The lines from the one containing "Download the nginx error log file" through the last one in the data: please copy those exactly, and only those, without the pictures.

[Saved data entries]

____________________

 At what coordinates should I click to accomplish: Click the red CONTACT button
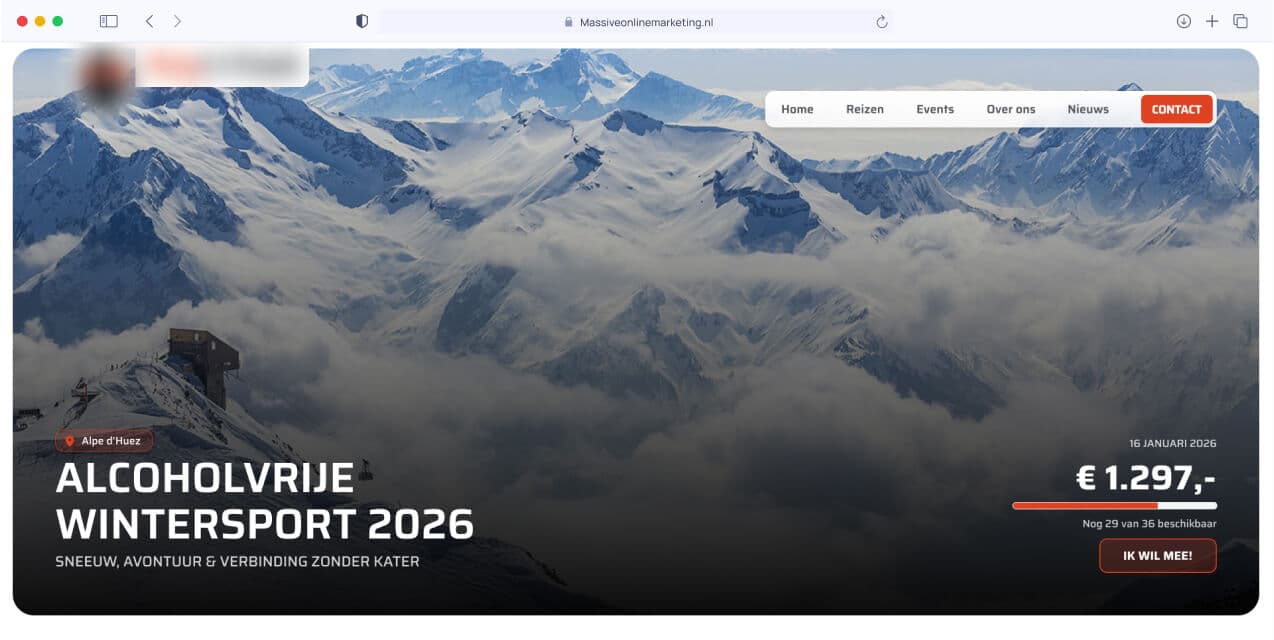tap(1176, 109)
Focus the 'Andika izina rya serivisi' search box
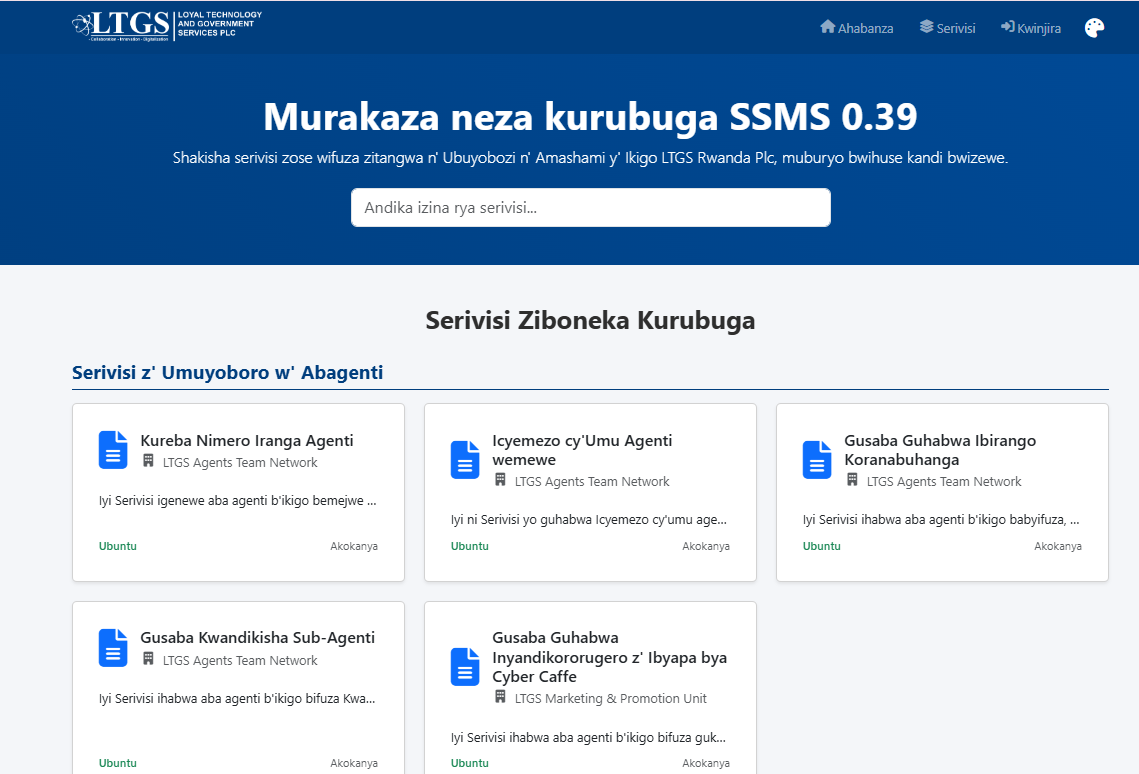 click(x=590, y=208)
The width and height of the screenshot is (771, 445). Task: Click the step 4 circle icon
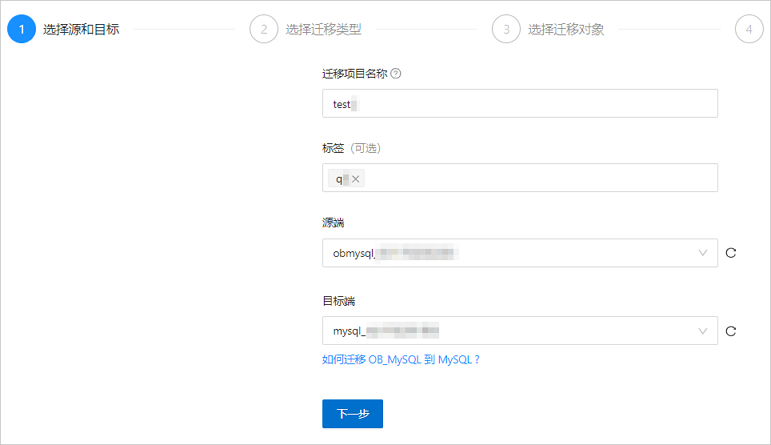(x=749, y=29)
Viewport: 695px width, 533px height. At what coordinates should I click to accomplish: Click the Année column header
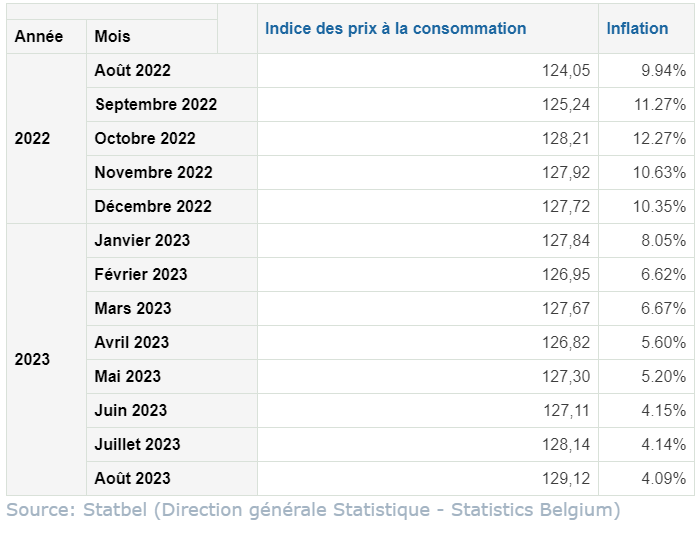point(39,36)
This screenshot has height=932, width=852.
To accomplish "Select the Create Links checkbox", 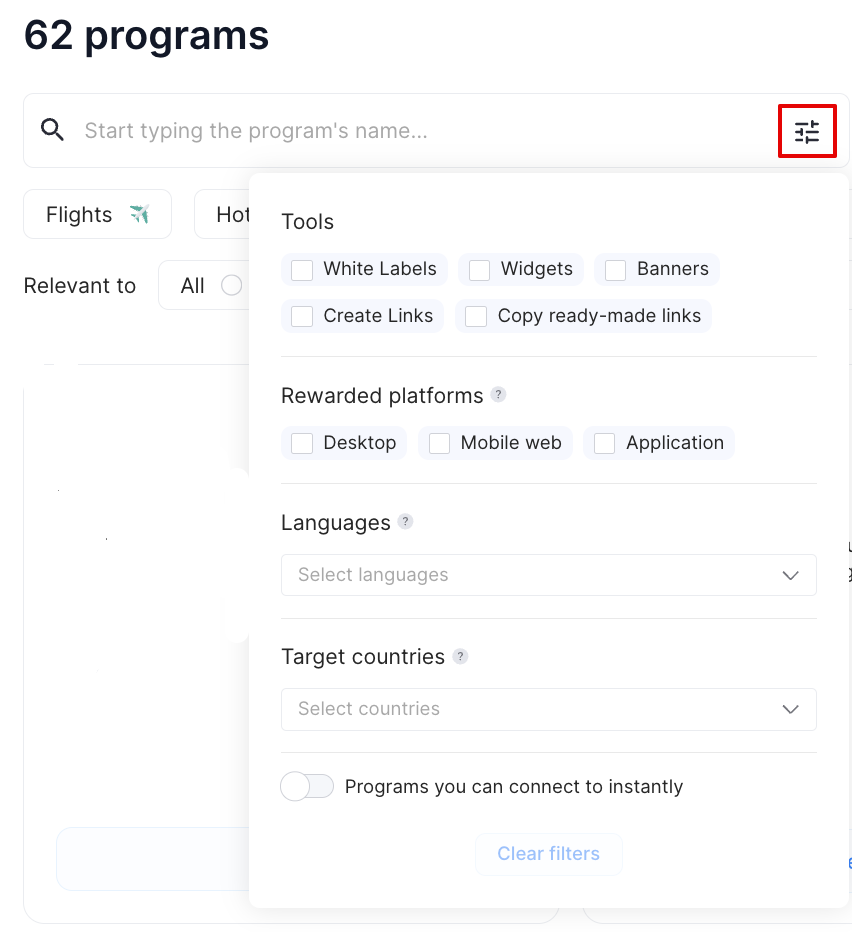I will [302, 317].
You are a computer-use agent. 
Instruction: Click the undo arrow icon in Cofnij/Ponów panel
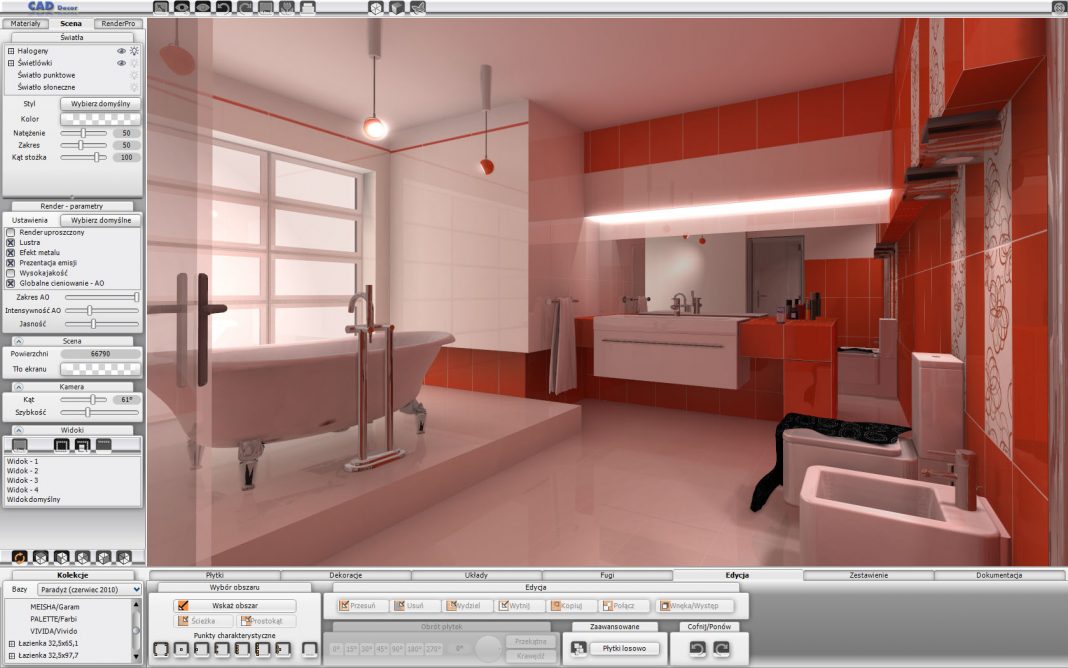[x=698, y=648]
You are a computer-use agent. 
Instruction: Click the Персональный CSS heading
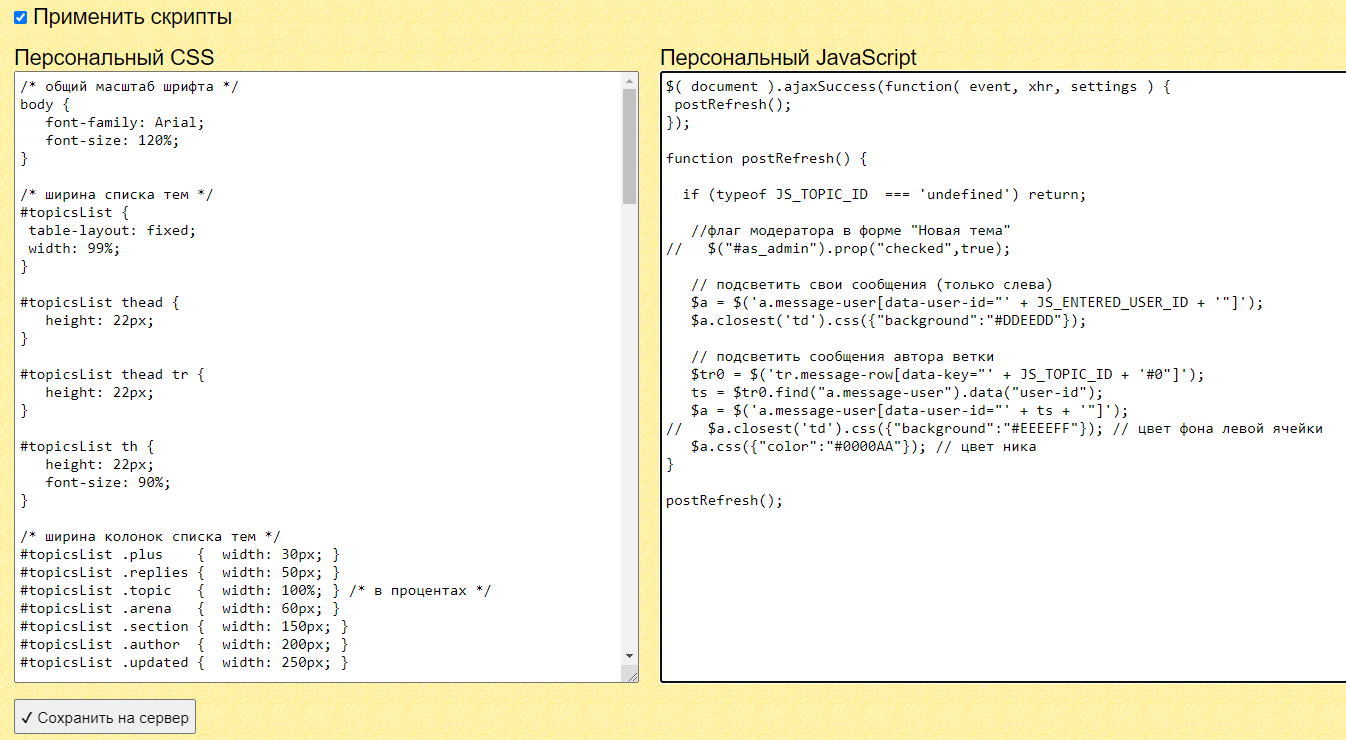(x=114, y=57)
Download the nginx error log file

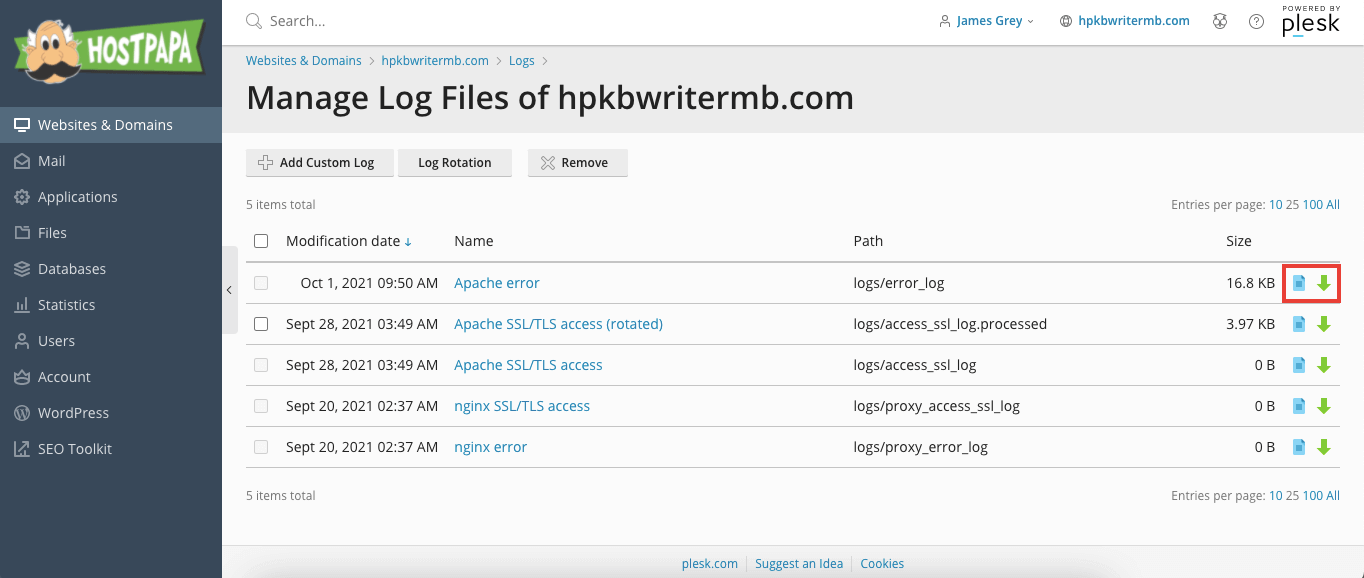click(1324, 447)
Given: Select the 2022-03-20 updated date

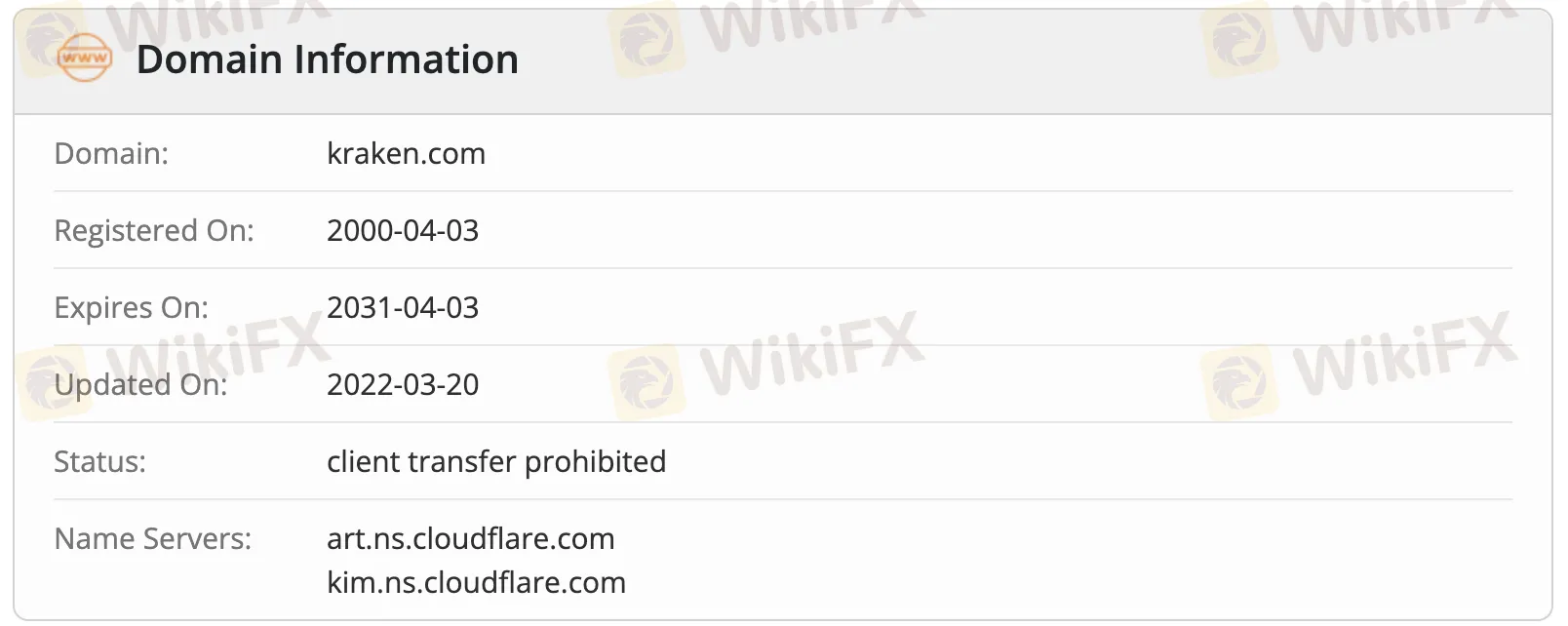Looking at the screenshot, I should coord(403,384).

____________________

EXERCISE RESPONSE
Download the nginx error log file

click(1324, 447)
Given: Select the 2022-03-20 updated date

Looking at the screenshot, I should coord(403,384).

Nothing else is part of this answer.